[<prev] [next>] [<thread-prev] [thread-next>] [day] [month] [year] [list]
Message-ID: <20141124212755.GA8512@linux.vnet.ibm.com>
Date: Mon, 24 Nov 2014 13:27:55 -0800
From: "Paul E. McKenney" <paulmck@...ux.vnet.ibm.com>
To: Andy Lutomirski <luto@...capital.net>
Cc: Borislav Petkov <bp@...en8.de>, X86 ML <x86@...nel.org>,
Linus Torvalds <torvalds@...ux-foundation.org>,
"linux-kernel@...r.kernel.org" <linux-kernel@...r.kernel.org>,
Peter Zijlstra <peterz@...radead.org>,
Oleg Nesterov <oleg@...hat.com>,
Tony Luck <tony.luck@...el.com>,
Andi Kleen <andi@...stfloor.org>,
Josh Triplett <josh@...htriplett.org>,
Frédéric Weisbecker <fweisbec@...il.com>
Subject: Re: [PATCH v4 2/5] x86, traps: Track entry into and exit from IST
context
On Mon, Nov 24, 2014 at 12:54:41PM -0800, Paul E. McKenney wrote:
> On Mon, Nov 24, 2014 at 12:22:13PM -0800, Andy Lutomirski wrote:
> > On Sat, Nov 22, 2014 at 3:41 PM, Paul E. McKenney
> > <paulmck@...ux.vnet.ibm.com> wrote:
> > > On Fri, Nov 21, 2014 at 09:53:29PM -0800, Andy Lutomirski wrote:
> > >> On Fri, Nov 21, 2014 at 8:20 PM, Paul E. McKenney
> > >> <paulmck@...ux.vnet.ibm.com> wrote:
> > >> > On Fri, Nov 21, 2014 at 06:00:14PM -0800, Andy Lutomirski wrote:
> > >> >> On Fri, Nov 21, 2014 at 3:38 PM, Paul E. McKenney
> > >> >> <paulmck@...ux.vnet.ibm.com> wrote:
> >
> > > Returning state sounds like a bad idea, if we can reasonably avoid it.
> >
> > I agree, except that we already do it for exception_enter(), etc. But
> > yes, changing fewer things is nice.
> >
> > >
> > > And I think I finally see what you are pointing out about my code: If
> > > another NMI comes in between the time I increment ->dynticks_nmi_nesting
> > > and the time I atomically increment ->dynticks, the nested NMI handler
> > > will incorrectly believe that RCU is already paying attention to this CPU.

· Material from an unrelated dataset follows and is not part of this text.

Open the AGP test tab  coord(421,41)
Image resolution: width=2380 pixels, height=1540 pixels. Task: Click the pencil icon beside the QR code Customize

> > > Which would indeed not be at all good, so good catch!!!
> > >
> > >> Otherwise, I think that there may need to be enough state somewhere so
> > >> that the outermost nested rcu_nmi_enter knows whether to increment
> > >> dynticks. For example, dynticks_nmi_nesting could store the nesting
> > >> count * 2 - (1 if the outermost nested user needs to increment
> > >> dynticks). Something like:
> > >>
> > >> void rcu_nmi_enter(void)
> > >> {
> > >> /* Be very careful -- this function may be called reentrently on the
> > >> same CPU. */
> > >> atomically: increment dynticks if it's even.
> > >>
> > >> /* If an rcu_nmi_enter/rcu_nmi_exit pair happens here, then it will not change
> > >> * the state. */
> > >>
> > >> local_inc(&dynticks_nmi_nesting, (we incremented dynticks ? 1 : 2));
> > >>
> > >> WARN_ON(we incremented dynticks and dynticks_nmi_nesting was nonzero);
> > >> }
> > >>
> > >> void rcu_nmi_exit(void)
> > >> {
> > >> WARN_ON(!(dynticks & 1));
> > >> locally atomically: dynticks_nmi_nesting -= 2, unless
> > >> dynticks_nmi_nesting == 1, in which case set it to zero
> > >>
> > >> if (dynticks_nmi_nesting was 1)
> > >> atomic_inc(&dynticks);
> > >> }
> > >>
> > >> The invariant here is that, for a single unnested enter/exit, if
> > >> dynticks_nmi_nesting != 0, then dynticks is odd. As a result, an
> > >> rcu_nmi_enter/rcu_nmi_exit pair at any time when dynticks_nmi_nesting
> > >> != 0 *or* dynticks is odd will have no net effect, so the invariant,
> > >> in fact, holds for all invocations, nested or otherwise.
> > >>
> > >> At least one of those conditions is true at all times during the
> > >> execution of outermost pair, starting with the first atomic operation
> > >> and ending with the final atomic_inc. So they nest properly no matter
> > >> what else happens (unless, of course, someone else pokes dynticks in
> > >> the middle).
> > >>
> > >> Thoughts?
> > >
> > > Let's see... The evenness of ->dynticks should be preserved by nested NMI
> > > handlers, so the check and increment need not be atomic. We don't have
> > > any way (other than atomic operations) to do local atomic modifications
> > > on all architectures, because we cannot mask NMIs. (Yes, it can work
> > > on x86, but this is common code that needs to work everywhere.) On the
> > > other hand, presumably NMIs are rare, so atomic modification of the NMI
> > > nesting counter should be OK, at least if it proves absolutely necessary.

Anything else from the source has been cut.